Measuring 2,600km long, made up of 3,000 coral reefs and hosting more than 1,600 species of fish, the Great Barrier Reef is, according to naturalist Sir David Attenborough, ‘one of nature’s greatest wonders’.

From above, it’s easy to identify the damage wreaked by two cyclones in 2014 and earlier last year, when almost 85 per cent of vegetation was lost.

Following a major refurbishment, the island’s only hotel, the upscale Lizard Island Resort, reopened in June, allowing tourists the opportunity to explore this protected National Park.

To get my bearings, I hike to the island’s highest point, Cook’s Look, famously scaled by explorer Captain James Cook in 1770, as he searched for a safe passage through the surrounding shoals.

I set off on the three-hour round trip at 6am to escape the searing heat, making my way through a mangrove swamp and scrambling across steep boulders sprouting kapok trees between crevices.

Yellow-spotted monitors – who inspired Captain Cook’s choice of name for the island – skulk timidly into the shade, as trilling, yellow-bellied sunbirds compete with the constantly whistling wind while flitting through wispy fronds of purple kangaroo grass. Excavated shell middens indicate Lizard’s first visitors came here more than 3,000 years ago, when young Dingaal Aboriginal males would learn survival skills during a rite of passage.

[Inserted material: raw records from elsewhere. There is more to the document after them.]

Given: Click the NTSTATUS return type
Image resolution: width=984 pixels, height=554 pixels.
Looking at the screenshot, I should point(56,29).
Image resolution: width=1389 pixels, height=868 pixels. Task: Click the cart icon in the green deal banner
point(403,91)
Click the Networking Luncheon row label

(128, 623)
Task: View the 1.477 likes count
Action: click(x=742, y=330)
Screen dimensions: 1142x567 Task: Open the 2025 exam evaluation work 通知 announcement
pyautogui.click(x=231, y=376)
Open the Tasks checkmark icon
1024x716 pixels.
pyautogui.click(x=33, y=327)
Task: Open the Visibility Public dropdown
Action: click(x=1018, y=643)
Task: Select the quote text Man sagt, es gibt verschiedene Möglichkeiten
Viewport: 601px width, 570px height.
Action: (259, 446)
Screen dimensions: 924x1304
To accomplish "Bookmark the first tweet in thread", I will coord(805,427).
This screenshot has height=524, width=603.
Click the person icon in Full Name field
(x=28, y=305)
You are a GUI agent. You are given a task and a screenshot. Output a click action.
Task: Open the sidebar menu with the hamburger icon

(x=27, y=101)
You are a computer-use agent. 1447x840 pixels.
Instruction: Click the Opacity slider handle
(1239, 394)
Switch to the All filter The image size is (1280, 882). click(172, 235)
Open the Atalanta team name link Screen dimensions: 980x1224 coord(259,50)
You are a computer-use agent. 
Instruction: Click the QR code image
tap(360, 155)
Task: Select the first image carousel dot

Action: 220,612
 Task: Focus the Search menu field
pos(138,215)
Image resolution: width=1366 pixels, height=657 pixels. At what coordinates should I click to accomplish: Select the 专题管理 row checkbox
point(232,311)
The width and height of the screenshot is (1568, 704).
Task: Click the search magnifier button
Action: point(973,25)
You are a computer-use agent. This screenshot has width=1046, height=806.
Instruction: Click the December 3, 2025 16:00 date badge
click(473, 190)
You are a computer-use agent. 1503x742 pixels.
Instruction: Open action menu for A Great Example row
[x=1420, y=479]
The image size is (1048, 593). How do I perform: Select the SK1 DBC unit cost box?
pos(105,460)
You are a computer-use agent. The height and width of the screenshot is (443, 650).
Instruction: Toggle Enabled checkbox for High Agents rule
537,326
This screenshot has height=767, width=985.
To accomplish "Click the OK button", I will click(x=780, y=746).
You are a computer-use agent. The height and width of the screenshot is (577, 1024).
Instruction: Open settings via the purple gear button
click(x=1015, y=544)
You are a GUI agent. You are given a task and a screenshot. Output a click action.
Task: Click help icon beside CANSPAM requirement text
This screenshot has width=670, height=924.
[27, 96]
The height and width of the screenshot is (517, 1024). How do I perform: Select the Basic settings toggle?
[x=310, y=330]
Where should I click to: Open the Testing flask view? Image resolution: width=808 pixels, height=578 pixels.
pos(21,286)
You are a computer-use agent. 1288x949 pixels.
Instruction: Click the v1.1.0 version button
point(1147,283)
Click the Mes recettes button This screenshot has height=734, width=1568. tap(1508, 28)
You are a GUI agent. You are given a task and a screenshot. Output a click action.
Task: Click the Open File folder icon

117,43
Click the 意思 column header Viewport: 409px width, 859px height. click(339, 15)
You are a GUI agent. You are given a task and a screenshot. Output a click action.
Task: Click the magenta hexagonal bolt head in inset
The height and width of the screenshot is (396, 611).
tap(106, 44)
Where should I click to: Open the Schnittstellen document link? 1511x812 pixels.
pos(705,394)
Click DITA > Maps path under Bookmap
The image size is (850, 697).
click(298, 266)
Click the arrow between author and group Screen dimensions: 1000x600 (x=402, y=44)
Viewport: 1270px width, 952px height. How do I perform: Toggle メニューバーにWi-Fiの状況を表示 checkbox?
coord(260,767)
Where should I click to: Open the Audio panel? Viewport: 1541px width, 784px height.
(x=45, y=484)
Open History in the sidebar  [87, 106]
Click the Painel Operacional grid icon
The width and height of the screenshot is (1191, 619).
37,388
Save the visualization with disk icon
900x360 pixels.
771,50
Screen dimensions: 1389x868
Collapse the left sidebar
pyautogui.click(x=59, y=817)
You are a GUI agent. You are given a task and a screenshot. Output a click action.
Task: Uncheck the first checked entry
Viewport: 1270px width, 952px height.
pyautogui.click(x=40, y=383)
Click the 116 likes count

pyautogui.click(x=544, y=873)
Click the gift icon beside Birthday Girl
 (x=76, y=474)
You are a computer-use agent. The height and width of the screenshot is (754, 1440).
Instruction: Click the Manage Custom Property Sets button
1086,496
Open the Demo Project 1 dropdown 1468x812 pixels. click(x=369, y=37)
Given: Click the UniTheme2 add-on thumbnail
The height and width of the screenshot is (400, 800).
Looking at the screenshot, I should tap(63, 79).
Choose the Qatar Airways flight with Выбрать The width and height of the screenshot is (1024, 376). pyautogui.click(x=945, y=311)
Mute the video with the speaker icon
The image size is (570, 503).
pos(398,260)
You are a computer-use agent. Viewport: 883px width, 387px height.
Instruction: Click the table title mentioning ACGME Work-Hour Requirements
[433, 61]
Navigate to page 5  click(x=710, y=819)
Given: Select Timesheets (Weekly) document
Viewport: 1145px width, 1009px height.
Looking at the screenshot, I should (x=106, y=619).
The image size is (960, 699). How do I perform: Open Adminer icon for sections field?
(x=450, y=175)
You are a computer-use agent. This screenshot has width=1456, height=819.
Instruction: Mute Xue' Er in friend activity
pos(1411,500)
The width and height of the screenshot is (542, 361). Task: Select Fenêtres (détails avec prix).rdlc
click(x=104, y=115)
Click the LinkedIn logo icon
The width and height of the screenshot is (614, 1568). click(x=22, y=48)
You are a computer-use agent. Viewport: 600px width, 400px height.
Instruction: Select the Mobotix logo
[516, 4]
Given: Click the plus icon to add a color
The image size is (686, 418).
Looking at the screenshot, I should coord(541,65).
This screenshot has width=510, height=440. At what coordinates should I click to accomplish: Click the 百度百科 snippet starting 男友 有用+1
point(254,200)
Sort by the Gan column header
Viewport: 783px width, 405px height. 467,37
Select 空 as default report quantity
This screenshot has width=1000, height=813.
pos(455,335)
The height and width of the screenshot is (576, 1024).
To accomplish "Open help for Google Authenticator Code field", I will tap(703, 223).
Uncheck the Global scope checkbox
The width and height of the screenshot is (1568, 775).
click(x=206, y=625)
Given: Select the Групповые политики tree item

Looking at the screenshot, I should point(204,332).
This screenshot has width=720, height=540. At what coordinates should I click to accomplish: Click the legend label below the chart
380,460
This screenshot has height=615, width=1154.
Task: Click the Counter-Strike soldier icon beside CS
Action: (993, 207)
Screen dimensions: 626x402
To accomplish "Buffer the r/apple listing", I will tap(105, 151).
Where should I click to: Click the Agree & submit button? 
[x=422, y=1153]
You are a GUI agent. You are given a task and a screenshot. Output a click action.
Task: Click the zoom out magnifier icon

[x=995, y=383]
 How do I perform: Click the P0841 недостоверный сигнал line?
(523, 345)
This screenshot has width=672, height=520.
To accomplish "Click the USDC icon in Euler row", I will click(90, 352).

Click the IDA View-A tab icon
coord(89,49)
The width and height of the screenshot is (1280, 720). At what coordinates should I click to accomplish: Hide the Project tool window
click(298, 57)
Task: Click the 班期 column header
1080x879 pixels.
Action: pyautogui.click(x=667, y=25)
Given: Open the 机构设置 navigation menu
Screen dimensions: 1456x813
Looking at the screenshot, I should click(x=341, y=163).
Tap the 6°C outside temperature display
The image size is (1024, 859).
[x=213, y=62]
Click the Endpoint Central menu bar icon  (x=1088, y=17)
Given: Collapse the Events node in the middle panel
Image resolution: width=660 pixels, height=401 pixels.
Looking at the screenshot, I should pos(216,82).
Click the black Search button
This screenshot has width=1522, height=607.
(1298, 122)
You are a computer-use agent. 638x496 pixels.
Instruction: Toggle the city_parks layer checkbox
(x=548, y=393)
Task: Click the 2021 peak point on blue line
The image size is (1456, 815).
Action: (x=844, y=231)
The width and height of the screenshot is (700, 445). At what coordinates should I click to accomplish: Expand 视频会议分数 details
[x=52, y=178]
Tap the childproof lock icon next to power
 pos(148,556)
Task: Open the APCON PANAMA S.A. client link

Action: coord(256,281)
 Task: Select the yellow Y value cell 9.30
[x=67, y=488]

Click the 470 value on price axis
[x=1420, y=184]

The resort can arrange trips to the pristine outer reef, where dive sites include Cod Hole and the ominous sounding Snake Pit, although these are not held daily. In fact, anyone wanting to scuba-dive should plan to stay for at least three or four nights, to allow rest periods before and after flights. Short on time, my friend and I use a motorised dinghy to explore the island’s shallow fringing reefs and go snorkelling.

Great Barrier Reef

Those words resonate with me as I immerse myself in another awesome world, where time is quickly forgotten as minutes slip easily into hours.

Breathing through a snorkel, I hover above a garden of furled, stony rose petals and clusters of tangled branches. Clownfish peer through the waving, rubbery fronds of anemones, and giant clams – some as big as a suitcase – gape open, revealing their colourful treasures.

I’m guided around the centre by Jamie McWilliam, a Scottish PhD student conducting research on sounds transmitted underwater.

‘In the past 30 years, there has been a 50 per cent decrease in coral,’ he tells me gravely.

Climate change, and the subsequent rise of water temperature, is one of the key causes of coral bleaching, while fertiliser run-off from the land is also highlighted as a killer. One of the main threats to the Great Barrier Reef is the crown-of-thorns starfish, a parasite ballooning in numbers due to the disruption of the delicate marine ecosystem.

Jamie is confident though that with care and attention, the beauty of the Reef can be saved. Sir Attenborough has an equally positive outlook. As he says: ‘It would be untruthful and unnecessarily sensationalist to say, “Oh yes, it’s all ruined since I was there last time”.

‘The beauty is so profound and deep, and the wonders to see are so sensational that even if they have diminished, it’s just one of the most wonderful places in the world.’